Questo grande laboratorio scientifico italiano servirà proprio ad affrontare questo grande problema: fornire le risposte scientifiche più importanti sui materiali da utilizzare per gestire questi plasmi ad alta energia. Su tutti saranno testati brevetti ENEA su configurazioni magnetiche innovative e nuovi materiali come i metalli liquidi.

Il Divertor Tokamak Test facility nasce su impulso dell’ENEA in collaborazione con CNR, INFN, CREATE (Consorzio di Ricerca per l’Energia, l’Automazione e le Tecnologie dell’Elettromagnetismo) e alcune tra le più prestigiose università e aziende italiane leader nel settore. «L’ENEA ha sempre ricoperto un ruolo d’eccellenza nella ricerca sulla fusione e con DTT l’Italia potrebbe mettere a frutto le competenze e le professionalità accumulate in anni di studi», ha commentato Aldo Pizzuto, responsabile Dipartimento Fusione e Tecnologie per la Sicurezza Nucleare. «Si tratta di un’occasione unica anche per l’ambiente» conclude Pizzuto «perché l’energia ottenuta dal processo di fusione è sicura, inesauribile e in grado di soddisfare consumi energetici in costante crescita, e libera da CO2 perché non brucia combustibili fossili».

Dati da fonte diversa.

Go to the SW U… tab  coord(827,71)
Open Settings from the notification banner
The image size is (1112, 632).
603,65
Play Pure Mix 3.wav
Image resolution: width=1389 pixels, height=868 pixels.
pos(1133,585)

Differenza tra fusione e fissione nucleare

Nelle centrali nucleari moderne l’energia viene prodotta spezzando un atomo. Per esempio, un nucleo di Uranio 235 viene colpito da un neutrone generando due nuclei di grandezza media, liberando energia. I due o tre neutroni che si liberano innescando a loro volta una reazione a catena. Nella fusione, invece, il principio per creare energia si basa sull’avvicinamento di due atomi fino alla loro fusione. Per esempio, i nuclei di due elementi leggeri come il Deuterio e il Trizio vengono avvicinati e fusi tra loro per dare Elio più un neutrone, liberando moltissima energia.